Patroni-based HA architecture with automatic failover under 30 seconds, connection pooling via PgBouncer, and operational runbooks reducing on-call response time. Implemented staged deployment, failover drills, and production readiness validation before go-live.

• PostgreSQL + Patroni: Implemented resilient clustered database architecture with automated failover management.
• PgBouncer: Added connection pooling to improve throughput and protect database stability under load.
• Ansible: Automated node provisioning, configuration consistency, and repeatable deployment operations.
• etcd: Provided distributed consensus backing for leader election and HA control-plane state.
• Business Outcome: Improved uptime and service continuity through faster failover and more stable database operations.

📊 Observability Stack Modernisation

Unified metrics, logging, and alerting delivering 5-minute MTTR targets for P1 incidents through improved detection, context-rich dashboards, and automated runbook triggers. Standardised deployment templates for exporters, alerts, dashboards, and service-level monitoring.

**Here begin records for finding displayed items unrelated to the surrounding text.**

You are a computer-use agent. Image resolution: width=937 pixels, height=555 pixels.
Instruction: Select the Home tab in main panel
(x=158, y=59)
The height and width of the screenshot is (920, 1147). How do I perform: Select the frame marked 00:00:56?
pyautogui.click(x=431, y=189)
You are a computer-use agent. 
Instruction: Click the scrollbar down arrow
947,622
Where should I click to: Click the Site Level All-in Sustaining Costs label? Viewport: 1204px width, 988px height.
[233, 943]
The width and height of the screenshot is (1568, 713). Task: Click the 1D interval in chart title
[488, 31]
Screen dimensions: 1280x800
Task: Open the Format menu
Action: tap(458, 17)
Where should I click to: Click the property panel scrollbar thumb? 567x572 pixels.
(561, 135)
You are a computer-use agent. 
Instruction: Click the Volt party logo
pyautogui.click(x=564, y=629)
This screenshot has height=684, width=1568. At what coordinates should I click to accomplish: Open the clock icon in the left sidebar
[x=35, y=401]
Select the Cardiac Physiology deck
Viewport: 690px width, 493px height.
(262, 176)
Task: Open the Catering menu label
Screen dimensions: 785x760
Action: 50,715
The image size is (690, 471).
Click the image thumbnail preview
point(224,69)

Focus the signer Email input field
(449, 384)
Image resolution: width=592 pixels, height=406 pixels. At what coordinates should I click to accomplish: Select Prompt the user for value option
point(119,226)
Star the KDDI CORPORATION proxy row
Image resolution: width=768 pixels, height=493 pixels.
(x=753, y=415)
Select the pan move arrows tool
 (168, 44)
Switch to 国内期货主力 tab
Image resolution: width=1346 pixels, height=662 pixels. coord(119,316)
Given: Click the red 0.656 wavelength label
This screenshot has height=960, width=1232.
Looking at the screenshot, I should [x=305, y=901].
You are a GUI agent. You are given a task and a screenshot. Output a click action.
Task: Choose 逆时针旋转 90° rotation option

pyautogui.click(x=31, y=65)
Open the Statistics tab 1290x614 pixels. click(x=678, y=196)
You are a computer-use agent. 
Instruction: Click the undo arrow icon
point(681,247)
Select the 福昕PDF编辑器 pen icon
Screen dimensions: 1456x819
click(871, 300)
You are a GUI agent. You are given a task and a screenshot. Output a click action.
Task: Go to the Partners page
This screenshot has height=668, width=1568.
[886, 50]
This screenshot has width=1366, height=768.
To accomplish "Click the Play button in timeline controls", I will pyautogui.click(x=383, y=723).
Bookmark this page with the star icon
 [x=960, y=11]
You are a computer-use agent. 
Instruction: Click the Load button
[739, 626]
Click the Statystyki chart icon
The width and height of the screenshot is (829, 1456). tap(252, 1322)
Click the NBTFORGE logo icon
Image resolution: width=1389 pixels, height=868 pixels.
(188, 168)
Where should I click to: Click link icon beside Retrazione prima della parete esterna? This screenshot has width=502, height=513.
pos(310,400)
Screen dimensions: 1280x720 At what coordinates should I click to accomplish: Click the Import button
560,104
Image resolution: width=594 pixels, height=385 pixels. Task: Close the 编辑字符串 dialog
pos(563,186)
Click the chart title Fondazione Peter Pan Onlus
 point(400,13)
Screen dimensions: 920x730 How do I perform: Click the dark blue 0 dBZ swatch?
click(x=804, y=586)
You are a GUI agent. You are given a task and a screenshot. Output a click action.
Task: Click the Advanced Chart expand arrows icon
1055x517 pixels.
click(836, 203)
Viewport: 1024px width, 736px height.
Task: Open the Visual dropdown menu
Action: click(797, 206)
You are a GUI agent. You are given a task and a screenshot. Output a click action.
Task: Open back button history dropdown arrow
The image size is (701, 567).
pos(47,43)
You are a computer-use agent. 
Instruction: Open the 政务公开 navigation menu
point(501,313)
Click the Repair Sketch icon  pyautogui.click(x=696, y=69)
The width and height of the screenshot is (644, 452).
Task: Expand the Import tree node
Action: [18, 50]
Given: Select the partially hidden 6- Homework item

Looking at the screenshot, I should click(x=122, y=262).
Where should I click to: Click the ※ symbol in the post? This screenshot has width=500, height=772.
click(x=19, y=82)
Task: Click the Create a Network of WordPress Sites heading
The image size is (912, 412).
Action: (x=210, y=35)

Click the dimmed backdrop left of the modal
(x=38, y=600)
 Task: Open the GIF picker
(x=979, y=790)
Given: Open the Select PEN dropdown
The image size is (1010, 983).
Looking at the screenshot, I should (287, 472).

• Prometheus: Collected service and infrastructure metrics with SLI/SLO-aligned monitoring coverage.
• Grafana: Built actionable dashboards for engineering, operations, and stakeholder reporting visibility.
• Loki: Centralised log aggregation and correlation to speed up production troubleshooting workflows.
• Alertmanager + PagerDuty: Implemented structured alert routing, escalation policies, and on-call incident response.
• Business Outcome: Reduced incident resolution time and strengthened operational confidence with proactive observability.

💰 Kubernetes Cost Optimisation

Reduced cloud spend by 35% through right-sizing, node autoscaling tuning with Karpenter, workload scheduling improvements, and spot instance strategies. Rolled out optimisation policies in phased deployments with workload safety checks and performance baselines.

• Kubernetes: Analysed workload placement and right-sized requests/limits to cut waste safely.
• Karpenter: Tuned autoscaling behavior and node lifecycle policies for cost-efficient capacity management.
• AWS: Optimised compute purchasing mix and infrastructure choices for sustained monthly savings.
• Kubecost + Python: Built cost visibility analytics and automation workflows to enforce optimization actions.
• Business Outcome: Lowered recurring cloud costs while maintaining performance and deployment reliability.